» DOCUMENT TEXT:
..........
A recent study has observed a strong inverse correlation of fiber anisotropy determined with polarized light microscopy and the T2 of the cartilage [83].

Whereas the sensitivity of T2 to cartilage degeneration in osteoarthritis is yet unclear, the sensitivity of T2 to collagen architecture has been successfully applied to study maturational changes in the collagen matrix of osteochondral plugs from juvenile animals [8385] and age-related changes in mature cartilage [8688].

T2 mapping in cartilage repair

The line profiles of T2 relaxation times as suggested by Mosher and Dardzinski [79, 87] provide a very helpful insight into the maturation process of cartilage repair tissue over time and facilitate a comparison with native healthy cartilage. The extracellular matrix of native articular cartilage is shaped by a highly organized collagen network, which varies across the histological zones of normal hyaline articular cartilage tissue [1]. Under ideal circumstances, cartilage repair tissue produced following cartilage repair techniques, should, over time, develop a collagen network with a similar shape, collagen concentration, and in particular, a similar zonal organization as normal hyaline cartilage.
..........
» PROMPT 1: Repeat the part of the cartilage T2 passage between "A recent study" and "mature cartilage [8688].", inclusive.
» PROMPT 2: In the cartilage T2 passage, who suggested the line profiles of T2 relaxation times?
» PROMPT 3: Rewrite the paragraph of the cartilage T2 passage that begins "The line profiles of T2 relaxation times" as a short list that keeps its main facts.
The records come from a separate source, not from the cartilage T2 passage.

(Dataset entries)
..........
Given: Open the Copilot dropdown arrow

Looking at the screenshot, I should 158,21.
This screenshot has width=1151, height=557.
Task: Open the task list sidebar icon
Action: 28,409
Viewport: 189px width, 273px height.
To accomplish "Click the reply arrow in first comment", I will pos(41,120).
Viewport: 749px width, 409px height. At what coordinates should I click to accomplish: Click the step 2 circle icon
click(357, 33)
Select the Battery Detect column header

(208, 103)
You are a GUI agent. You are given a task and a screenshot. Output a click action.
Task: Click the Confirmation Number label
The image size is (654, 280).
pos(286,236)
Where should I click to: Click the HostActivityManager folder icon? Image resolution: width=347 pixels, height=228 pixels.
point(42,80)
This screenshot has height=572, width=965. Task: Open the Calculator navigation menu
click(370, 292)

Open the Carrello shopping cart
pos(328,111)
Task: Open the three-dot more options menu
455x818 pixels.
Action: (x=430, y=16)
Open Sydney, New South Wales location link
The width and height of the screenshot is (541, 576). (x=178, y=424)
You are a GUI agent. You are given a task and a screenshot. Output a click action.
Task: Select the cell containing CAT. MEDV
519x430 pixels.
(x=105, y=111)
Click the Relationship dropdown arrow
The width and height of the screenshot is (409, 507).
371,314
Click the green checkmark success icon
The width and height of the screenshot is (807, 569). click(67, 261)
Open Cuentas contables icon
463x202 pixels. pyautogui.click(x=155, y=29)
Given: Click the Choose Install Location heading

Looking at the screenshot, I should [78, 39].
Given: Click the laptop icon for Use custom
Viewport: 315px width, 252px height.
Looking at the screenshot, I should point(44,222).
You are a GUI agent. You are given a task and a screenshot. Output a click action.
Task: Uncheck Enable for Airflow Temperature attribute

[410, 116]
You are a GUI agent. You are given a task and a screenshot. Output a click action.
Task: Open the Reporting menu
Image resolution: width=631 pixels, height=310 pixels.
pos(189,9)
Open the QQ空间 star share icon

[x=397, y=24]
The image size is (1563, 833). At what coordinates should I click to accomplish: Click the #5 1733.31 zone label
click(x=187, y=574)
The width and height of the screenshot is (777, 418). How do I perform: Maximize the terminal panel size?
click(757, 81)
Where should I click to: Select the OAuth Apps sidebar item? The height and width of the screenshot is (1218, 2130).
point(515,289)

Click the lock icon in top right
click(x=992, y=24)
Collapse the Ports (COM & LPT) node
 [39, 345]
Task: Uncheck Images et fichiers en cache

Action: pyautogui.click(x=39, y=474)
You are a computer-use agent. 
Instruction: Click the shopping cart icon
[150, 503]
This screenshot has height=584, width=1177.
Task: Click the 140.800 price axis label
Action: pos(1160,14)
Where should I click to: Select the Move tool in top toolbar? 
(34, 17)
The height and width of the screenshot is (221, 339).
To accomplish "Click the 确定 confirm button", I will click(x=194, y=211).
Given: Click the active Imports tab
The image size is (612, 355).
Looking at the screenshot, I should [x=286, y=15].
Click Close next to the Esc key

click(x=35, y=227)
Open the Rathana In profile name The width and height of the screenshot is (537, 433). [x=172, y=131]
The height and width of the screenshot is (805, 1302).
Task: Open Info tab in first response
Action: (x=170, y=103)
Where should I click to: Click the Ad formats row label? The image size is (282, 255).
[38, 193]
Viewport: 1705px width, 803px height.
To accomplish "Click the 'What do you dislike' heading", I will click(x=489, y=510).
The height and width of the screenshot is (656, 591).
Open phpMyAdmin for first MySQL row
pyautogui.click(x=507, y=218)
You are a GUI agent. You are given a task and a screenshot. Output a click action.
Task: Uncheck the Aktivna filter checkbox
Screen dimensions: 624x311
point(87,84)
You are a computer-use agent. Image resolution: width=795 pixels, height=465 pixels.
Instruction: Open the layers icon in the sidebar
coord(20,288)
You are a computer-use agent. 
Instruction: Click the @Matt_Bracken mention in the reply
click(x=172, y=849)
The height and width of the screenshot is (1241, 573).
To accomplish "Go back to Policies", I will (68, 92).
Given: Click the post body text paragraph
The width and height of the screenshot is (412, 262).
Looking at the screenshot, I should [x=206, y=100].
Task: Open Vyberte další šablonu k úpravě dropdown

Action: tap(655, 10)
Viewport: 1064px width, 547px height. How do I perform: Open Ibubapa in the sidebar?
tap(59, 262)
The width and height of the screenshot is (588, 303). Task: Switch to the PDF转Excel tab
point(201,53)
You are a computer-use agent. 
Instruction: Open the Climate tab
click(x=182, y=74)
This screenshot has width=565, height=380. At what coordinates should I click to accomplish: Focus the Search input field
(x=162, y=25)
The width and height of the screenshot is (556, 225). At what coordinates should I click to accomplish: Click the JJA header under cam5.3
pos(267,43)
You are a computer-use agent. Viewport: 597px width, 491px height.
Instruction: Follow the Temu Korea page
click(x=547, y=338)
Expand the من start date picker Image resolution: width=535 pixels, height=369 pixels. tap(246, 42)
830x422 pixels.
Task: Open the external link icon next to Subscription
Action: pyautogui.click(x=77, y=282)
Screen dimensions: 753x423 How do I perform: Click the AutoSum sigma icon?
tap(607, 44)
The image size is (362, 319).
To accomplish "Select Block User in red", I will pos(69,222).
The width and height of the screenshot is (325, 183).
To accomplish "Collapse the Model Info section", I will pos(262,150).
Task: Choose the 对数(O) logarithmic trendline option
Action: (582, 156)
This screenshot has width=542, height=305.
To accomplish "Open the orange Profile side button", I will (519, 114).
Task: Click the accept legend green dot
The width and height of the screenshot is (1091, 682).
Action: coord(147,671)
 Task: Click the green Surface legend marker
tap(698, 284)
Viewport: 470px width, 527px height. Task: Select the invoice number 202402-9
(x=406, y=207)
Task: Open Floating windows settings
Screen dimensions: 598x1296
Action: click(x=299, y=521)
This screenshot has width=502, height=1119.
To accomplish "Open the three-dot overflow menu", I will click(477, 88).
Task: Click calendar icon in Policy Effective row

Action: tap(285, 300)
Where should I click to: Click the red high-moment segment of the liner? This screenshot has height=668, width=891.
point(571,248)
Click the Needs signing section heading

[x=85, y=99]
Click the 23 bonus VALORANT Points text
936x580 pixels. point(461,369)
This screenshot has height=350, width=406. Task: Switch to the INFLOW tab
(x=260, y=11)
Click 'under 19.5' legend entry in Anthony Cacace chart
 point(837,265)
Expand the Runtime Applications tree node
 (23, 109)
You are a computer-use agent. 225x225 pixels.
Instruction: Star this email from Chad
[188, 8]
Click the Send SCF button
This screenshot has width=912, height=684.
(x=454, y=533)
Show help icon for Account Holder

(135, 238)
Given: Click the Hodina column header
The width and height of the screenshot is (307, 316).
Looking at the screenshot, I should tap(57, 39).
..........
» SOLUTION 1:
A recent study has observed a strong inverse correlation of fiber anisotropy determined with polarized light microscopy and the T2 of the cartilage [83].

Whereas the sensitivity of T2 to cartilage degeneration in osteoarthritis is yet unclear, the sensitivity of T2 to collagen architecture has been successfully applied to study maturational changes in the collagen matrix of osteochondral plugs from juvenile animals [8385] and age-related changes in mature cartilage [8688].

» SOLUTION 2: Mosher and Dardzinski.

» SOLUTION 3:
- T2 line profiles, as suggested by Mosher and Dardzinski, show how cartilage repair tissue matures over time and make it easier to compare with native healthy cartilage.
- In native articular cartilage, the extracellular matrix is shaped by a highly organized collagen network that varies across the histological zones of normal hyaline cartilage.
- Ideally, repair tissue should, over time, develop a collagen network like that of normal hyaline cartilage in shape, collagen concentration, and especially zonal organization.